Man kann doch wohl davon ausgehen, dass Moderatoren einer live übertragenen Königshochzeit gut bezahlt werden? Das geschwätzige Warten auf ein Fußballmatch vor laufender Kamera mit Olli und Co. erscheint wie ein Kinderspiel gegen die Aufgabe, die Zeit bis zu einer Royals-Hochzeit zu überbrücken. Aber die vier, die da fürs ZDF die Kunst des educated gossip pflegen, scheinen Spaß zu haben. Warum wird Meghan nach der Hochzeit Herzogin von ausgerechnet Sussex? So ein Thema können Königshaus-Experten, das ist eine Berufsbezeichnung, minutenlang erörtern, es sei denn, der Diskussionsleiter unterbricht sie, weil er auf den mitlaufenden Bildern aus Windsor etwas Wichtiges entdeckt hat: Da, der Sultan von Brunei, Harrys Polofreund. Der ist also auch eingeladen, ein Zeichen für den Wandel zu Weltoffenheit und Volksnähe, für den diese Hochzeit überhaupt steht. In solchen den human touch ergänzenden Analysen sind sich alle einig. Schwieriger wird es, wenn das Publikum via Twitter Fragen stellen darf: Was, wenn mit dem Brautkleid ein Malheur passiert? Gibt's ein zweites auf Vorrat? Da müssen auch Fachleute kurz nachdenken. Die Frage wird kurzerhand mit Nein beantwortet.
Wahnsinns-Stimmung, was sonst?
Bei RTL braucht man kein Publikum, um Leben in die Bude zu bringen bzw. auf den Rasen in Windsor, wo das Volk vor Großbildschirmen der Hochzeit beiwohnt. Dort steht ein Reporter im karnevalesken Union-Jack-Anzug und flippt aus: Die Stimmung hier: "Es ist der Wahnsinn - o mein Gott - es ist Wahnsinn - sie kommen - Wahnsinn." Während er sich in eine nun schon ironische Volte hineinsteigert, flippen auch die Moderatoren aus: Die Blumenkinder sind eingetroffen. Unwiderstehlich, wie übrigens alle Blumenkinder.

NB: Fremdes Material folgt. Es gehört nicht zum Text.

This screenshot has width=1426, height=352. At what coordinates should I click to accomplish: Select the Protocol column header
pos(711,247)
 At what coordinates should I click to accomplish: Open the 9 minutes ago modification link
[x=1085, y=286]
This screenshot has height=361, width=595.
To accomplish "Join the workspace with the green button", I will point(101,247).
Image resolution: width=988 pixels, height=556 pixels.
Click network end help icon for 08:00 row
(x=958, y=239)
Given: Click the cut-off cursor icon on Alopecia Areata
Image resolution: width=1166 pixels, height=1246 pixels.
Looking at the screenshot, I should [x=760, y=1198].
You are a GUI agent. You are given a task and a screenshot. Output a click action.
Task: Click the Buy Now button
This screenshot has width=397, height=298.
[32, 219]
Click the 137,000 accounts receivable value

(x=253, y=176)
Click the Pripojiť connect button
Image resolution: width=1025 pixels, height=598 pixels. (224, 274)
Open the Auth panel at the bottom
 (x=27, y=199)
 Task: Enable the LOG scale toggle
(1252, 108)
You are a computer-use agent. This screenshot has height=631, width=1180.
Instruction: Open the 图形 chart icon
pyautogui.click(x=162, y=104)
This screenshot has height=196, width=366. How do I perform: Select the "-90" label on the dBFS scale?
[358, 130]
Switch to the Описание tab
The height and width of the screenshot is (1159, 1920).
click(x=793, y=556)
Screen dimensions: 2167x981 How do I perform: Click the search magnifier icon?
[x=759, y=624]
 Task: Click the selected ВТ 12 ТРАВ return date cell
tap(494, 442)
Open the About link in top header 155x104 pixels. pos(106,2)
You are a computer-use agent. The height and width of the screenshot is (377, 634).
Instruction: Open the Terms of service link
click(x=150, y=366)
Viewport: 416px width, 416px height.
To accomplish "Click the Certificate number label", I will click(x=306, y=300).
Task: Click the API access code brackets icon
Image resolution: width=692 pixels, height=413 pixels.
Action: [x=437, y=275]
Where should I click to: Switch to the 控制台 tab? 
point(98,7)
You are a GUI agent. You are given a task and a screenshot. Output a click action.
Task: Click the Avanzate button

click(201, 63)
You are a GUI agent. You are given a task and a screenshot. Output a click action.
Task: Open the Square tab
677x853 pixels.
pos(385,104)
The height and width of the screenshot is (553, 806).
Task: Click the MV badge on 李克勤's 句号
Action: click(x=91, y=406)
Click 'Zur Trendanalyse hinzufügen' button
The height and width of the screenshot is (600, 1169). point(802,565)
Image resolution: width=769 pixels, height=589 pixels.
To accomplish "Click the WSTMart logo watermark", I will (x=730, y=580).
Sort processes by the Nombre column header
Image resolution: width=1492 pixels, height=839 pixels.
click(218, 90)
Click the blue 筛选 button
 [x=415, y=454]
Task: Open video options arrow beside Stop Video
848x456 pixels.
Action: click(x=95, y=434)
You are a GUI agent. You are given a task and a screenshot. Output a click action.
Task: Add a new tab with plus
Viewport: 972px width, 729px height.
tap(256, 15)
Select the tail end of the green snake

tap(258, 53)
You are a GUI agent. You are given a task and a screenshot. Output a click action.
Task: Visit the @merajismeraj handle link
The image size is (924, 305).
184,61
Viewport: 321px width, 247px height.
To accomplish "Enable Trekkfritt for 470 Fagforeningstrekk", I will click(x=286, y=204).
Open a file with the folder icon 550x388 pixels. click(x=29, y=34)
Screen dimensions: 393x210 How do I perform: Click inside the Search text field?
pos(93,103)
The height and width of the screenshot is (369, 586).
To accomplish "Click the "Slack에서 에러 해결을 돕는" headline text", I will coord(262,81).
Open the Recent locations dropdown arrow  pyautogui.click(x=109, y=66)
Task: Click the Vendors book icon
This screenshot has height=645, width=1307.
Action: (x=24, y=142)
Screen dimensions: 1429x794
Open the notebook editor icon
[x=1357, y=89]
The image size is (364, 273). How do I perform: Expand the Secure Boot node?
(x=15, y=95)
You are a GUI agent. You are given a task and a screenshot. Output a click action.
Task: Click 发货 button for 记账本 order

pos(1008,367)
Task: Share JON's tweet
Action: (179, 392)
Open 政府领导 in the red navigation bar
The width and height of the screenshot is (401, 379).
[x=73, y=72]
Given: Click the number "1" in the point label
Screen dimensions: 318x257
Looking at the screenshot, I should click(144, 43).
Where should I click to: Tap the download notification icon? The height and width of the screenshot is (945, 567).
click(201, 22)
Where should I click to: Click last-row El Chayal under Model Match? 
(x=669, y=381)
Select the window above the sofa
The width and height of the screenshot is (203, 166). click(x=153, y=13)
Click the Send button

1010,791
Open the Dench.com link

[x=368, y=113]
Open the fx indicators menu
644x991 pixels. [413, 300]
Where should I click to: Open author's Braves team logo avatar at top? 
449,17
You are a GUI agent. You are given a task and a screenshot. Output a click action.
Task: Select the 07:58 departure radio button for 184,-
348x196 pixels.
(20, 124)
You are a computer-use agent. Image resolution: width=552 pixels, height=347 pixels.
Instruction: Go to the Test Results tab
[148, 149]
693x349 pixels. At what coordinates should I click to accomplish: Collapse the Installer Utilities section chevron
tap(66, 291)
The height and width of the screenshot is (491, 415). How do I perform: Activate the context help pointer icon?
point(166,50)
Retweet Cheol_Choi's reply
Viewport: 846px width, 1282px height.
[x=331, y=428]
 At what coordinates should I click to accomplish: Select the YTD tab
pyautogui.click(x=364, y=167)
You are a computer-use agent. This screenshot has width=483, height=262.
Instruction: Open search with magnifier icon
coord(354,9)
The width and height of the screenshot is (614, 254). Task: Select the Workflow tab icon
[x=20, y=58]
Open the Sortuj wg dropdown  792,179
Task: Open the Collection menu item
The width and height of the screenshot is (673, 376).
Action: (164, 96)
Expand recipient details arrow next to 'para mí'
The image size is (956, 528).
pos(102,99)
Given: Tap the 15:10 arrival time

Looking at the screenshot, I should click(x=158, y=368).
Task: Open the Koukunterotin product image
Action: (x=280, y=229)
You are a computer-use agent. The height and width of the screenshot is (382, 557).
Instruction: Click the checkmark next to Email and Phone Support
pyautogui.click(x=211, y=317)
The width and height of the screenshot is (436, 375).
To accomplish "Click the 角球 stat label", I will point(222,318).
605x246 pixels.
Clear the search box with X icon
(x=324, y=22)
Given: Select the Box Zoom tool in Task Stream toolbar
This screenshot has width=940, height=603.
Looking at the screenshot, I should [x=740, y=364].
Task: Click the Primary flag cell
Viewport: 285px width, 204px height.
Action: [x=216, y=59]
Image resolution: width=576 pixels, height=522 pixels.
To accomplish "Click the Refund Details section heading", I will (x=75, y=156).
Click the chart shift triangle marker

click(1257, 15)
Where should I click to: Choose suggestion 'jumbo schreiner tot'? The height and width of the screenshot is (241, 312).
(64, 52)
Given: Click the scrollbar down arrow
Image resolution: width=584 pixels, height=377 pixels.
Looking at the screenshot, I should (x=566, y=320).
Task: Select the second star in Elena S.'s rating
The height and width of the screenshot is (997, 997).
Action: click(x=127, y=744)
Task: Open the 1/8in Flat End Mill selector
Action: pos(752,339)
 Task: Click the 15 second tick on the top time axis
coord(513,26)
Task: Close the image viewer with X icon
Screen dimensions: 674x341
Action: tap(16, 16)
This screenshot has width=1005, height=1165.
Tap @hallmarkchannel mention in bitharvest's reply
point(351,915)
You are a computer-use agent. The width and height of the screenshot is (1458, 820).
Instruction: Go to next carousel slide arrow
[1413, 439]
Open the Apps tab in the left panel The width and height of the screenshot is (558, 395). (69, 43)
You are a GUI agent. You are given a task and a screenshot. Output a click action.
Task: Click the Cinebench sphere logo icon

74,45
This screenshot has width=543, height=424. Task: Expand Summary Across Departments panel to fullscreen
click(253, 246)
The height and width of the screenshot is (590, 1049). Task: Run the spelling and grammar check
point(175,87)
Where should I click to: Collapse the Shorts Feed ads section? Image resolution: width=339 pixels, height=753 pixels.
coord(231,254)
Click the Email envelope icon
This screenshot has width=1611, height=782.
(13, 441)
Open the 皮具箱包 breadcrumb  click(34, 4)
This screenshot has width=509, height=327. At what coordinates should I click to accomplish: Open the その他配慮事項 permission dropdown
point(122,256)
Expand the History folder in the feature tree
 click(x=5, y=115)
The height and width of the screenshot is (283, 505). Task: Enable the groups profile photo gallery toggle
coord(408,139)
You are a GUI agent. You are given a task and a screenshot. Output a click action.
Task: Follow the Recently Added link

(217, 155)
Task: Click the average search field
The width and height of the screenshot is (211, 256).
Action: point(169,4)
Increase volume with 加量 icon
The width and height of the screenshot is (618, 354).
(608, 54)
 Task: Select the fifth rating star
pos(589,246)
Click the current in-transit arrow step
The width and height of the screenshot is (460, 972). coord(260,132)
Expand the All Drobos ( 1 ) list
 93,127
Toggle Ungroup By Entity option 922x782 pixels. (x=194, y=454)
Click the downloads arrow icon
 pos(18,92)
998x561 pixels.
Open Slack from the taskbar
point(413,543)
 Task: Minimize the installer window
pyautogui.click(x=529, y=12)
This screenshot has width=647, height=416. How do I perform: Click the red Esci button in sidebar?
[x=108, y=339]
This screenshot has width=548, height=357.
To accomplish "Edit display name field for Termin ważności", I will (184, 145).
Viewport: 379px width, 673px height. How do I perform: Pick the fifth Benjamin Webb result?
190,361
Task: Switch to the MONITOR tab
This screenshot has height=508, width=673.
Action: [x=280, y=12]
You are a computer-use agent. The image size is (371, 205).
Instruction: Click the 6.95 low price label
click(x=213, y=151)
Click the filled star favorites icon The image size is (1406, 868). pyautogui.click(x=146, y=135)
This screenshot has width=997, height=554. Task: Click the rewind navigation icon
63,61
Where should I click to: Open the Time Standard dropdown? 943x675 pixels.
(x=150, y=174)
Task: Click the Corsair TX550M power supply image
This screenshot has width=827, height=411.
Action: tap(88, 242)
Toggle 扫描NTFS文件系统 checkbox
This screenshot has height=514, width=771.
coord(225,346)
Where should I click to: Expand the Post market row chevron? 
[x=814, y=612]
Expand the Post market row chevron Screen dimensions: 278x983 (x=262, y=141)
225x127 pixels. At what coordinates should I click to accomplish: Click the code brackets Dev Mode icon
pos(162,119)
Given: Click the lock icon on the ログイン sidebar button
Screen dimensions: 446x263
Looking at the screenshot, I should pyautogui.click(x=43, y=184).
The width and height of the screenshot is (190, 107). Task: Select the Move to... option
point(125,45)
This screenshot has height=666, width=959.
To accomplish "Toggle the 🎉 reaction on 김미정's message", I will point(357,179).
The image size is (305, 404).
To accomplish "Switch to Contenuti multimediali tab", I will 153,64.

Nach der Trauung ein RTL-Lob für Meghan und Harry: wahnsinnig romantisch, dass sie sich in der anschließenden Rundfahrt "ihrem Volk" zeigen. Das "ihrem Volk" würden die angeblich 2/3 der Briten, die kein Interesse an der Monarchie haben, wohl nicht gern hören. Oder vielleicht doch. Denn dass diese Einrichtung, die seit den 60er Jahren immer mehr Geltung verlor und in den 90ern am Tiefpunkt war, inzwischen der Kitt für die heterogene Gesellschaft wurde, ist mittlerweile Gemeingut.
Wie alles, was aus den 50er Jahren übrig ist, ob Coca Cola, Nivea oder Birkenstock, hat auch die Monarchie ihren Relaunch hinter sich. Die damit eng verbundenen Royals-Spezialisten der deutschen Fernsehsender erzählten sie heute gern, die Geschichte der "Firma", die sich nach Jahren des Misskredits aufraffte, um für ein positiveres Image zu kämpfen.
Tränen müssen sein
Dazu gehört der kontrollierte Pakt mit der Promi-Industrie, in der die Royals nur noch eine Teilmenge ausmachen. Die kleinen Schritte zu Modernisierung ohne Traditionsverlust. Die Pläne für ein Geschäftsmodell ohne die Chefin, die Queen. Und wie sogar der einst verhaltensauffällige Harry seine Rolle einnahm und den kühnsten Schritt in die nunmehr verbürgte Zukunft der Monarchie tat: Eine afro-amerikanische Schwiegermutter ganz vorn in der St. George-Chapel: Das ist wirklich zum Weinen schön.
Harry ist bekanntlich erst der sechste in der Thronfolge. Royals dieser Preisklasse wachsen derzeit einige heran, und es werden bestimmt mehr. Schon heute lag ein déjà vue Gefühl in der Luft. Kate und William, Monaco, Albert und Charlène –wie viele Weltereignisse dieser Art wird das Publikum noch verkraften?